Building on these ideas, Tech Leaders programs offer engineering managers and CTOs training in essential non-technical skills like storytelling, stakeholder management, and communication. These programs blend engineering leadership with AI business strategy, equipping participants to tackle broader leadership roles or transition into independent consulting. By using behavioral frameworks to diagnose challenges, align technical roadmaps with human behavior, and communicate effectively with both executives and technical teams, participants gain the tools to lead change with confidence.
FAQs
How can technical leaders use the COM-B Model and Behavior Change Wheel to drive successful change initiatives?

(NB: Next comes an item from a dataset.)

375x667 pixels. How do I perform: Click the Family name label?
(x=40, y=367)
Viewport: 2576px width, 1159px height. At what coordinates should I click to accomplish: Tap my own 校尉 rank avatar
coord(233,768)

The COM-B Model and the Behavior Change Wheel are valuable frameworks for understanding and influencing behavior within change management efforts. The COM-B Model breaks down behavior into three key components: Capability (skills and knowledge), Opportunity (external conditions and resources), and Motivation (internal drivers). By examining these elements, technical leaders can pinpoint obstacles to change and develop strategies to address them effectively.
The Behavior Change Wheel builds on this by providing a clear structure for selecting the right interventions. For instance, leaders can design training programs to enhance employees' skills (capability), strengthen teamwork through better organizational support (opportunity), and introduce rewards or recognition to encourage commitment (motivation). Together, these tools help leaders create practical, evidence-driven plans that increase the chances of success for change initiatives.
How do cognitive biases impact resistance to change, and what strategies can leaders use to address them?
Cognitive biases, like status quo bias and confirmation bias, often make people resistant to change. These biases push individuals to cling to familiar routines or reject new ideas that challenge their current beliefs, leading to hesitation or even pushback - even when the change could be helpful.
To address this, leaders can focus on fostering open communication and explaining the benefits of the change in clear, relatable terms. Involving employees in the decision-making process can also make a big difference. Breaking changes into smaller, more manageable steps and celebrating early successes along the way can help ease resistance and create momentum for meaningful, lasting progress.
Why is it important for leaders to model desired behaviors during change, and how can they do it effectively?
Leaders hold a key position in guiding successful change by setting an example through their own actions. When they consistently show dedication to new initiatives, it fosters trust, highlights the importance of the change, and encourages their teams to follow their lead.
To effectively model the desired behaviors, leaders can:
- Communicate with clarity and consistency about the reasons behind the change and its benefits.
- Align their actions with the goals of the change, ensuring their behavior mirrors the direction they want the team to take.
- Offer regular feedback and recognition, motivating team members to embrace and maintain the new behaviors.
By practicing what they preach, leaders can inspire their teams and help build a supportive environment for transformation.